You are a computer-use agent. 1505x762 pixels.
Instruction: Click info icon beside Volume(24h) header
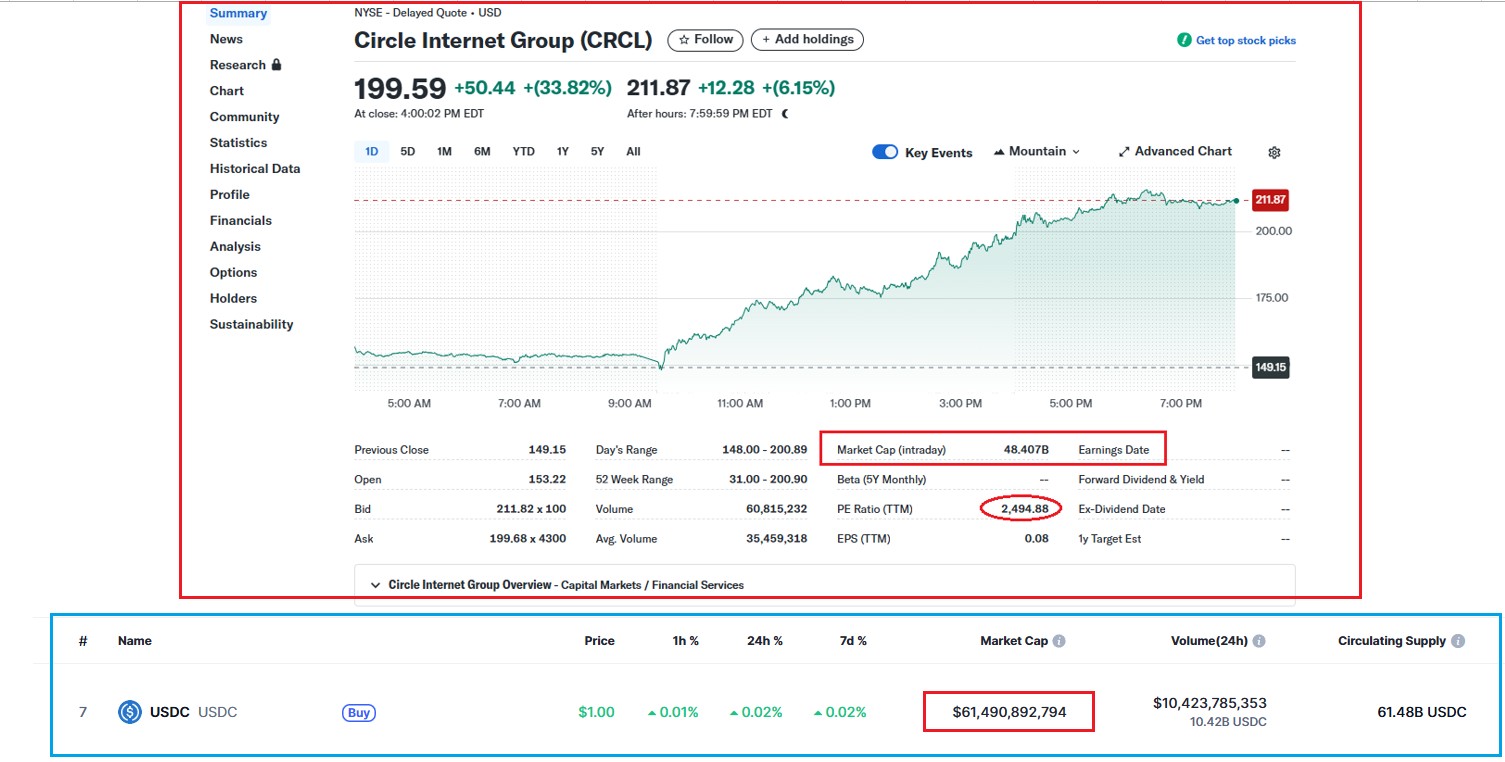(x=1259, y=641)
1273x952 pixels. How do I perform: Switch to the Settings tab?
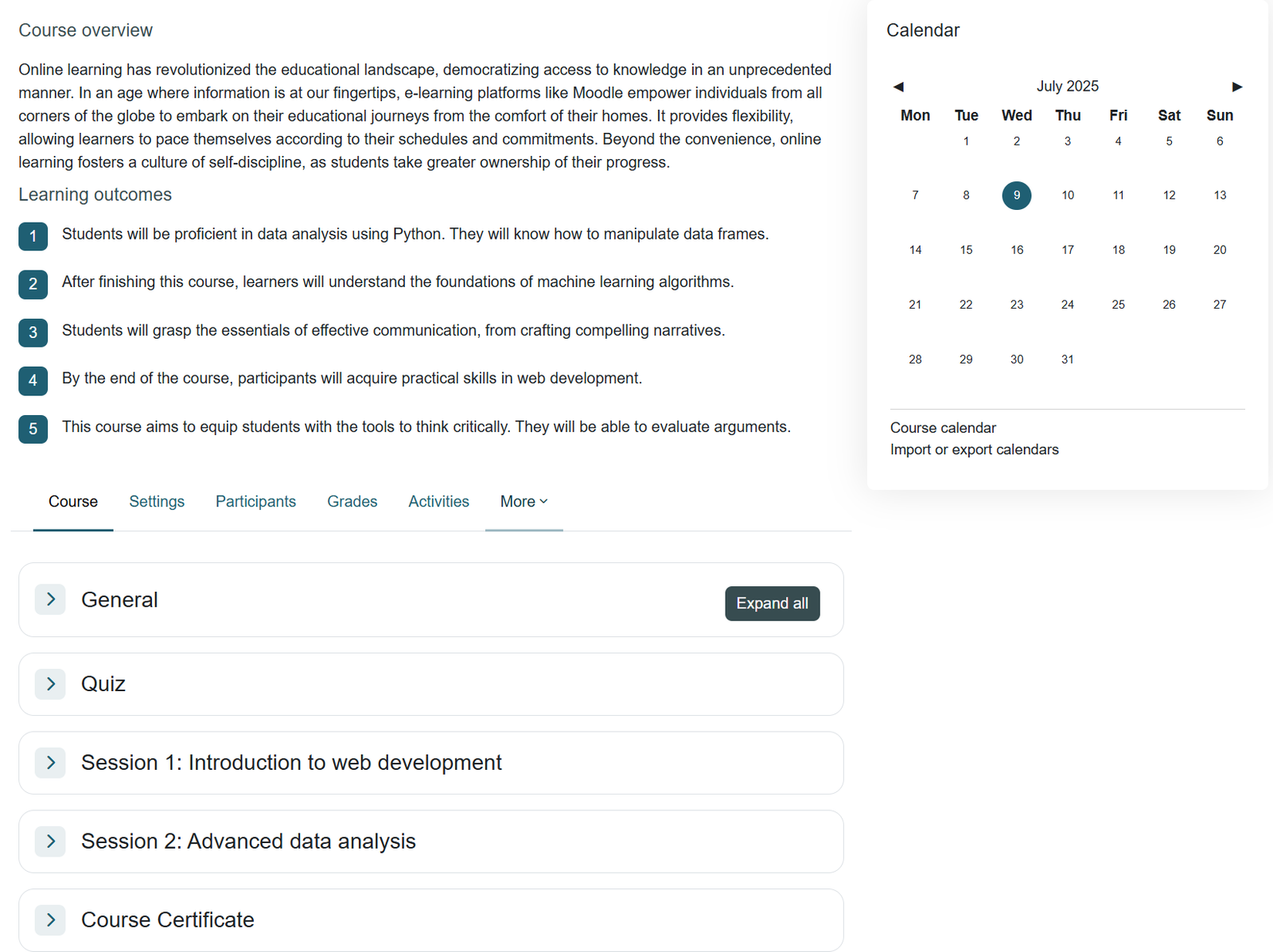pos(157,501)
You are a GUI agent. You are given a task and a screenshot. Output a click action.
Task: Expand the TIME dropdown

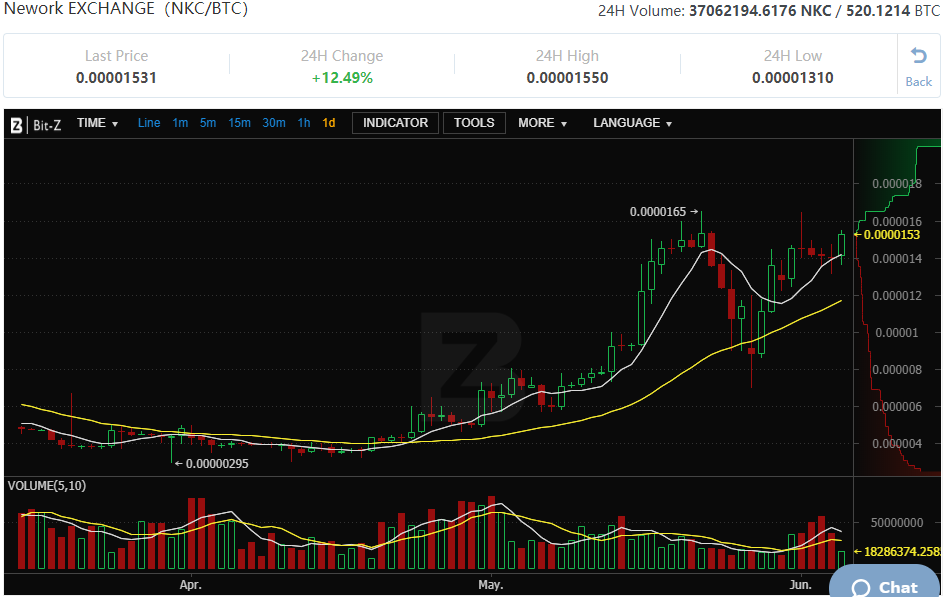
* * *
**Task objective:**
Return every entry word for word, but drop any pictures.

**Result:**
You are a computer-use agent. 1505x762 pixels.
Instruction: Click info icon beside Volume(24h) header
(x=1259, y=641)
1273x952 pixels. How do I perform: Switch to the Settings tab?
pos(157,501)
You are a GUI agent. You are given a task and a screenshot. Output a click action.
Task: Expand the TIME dropdown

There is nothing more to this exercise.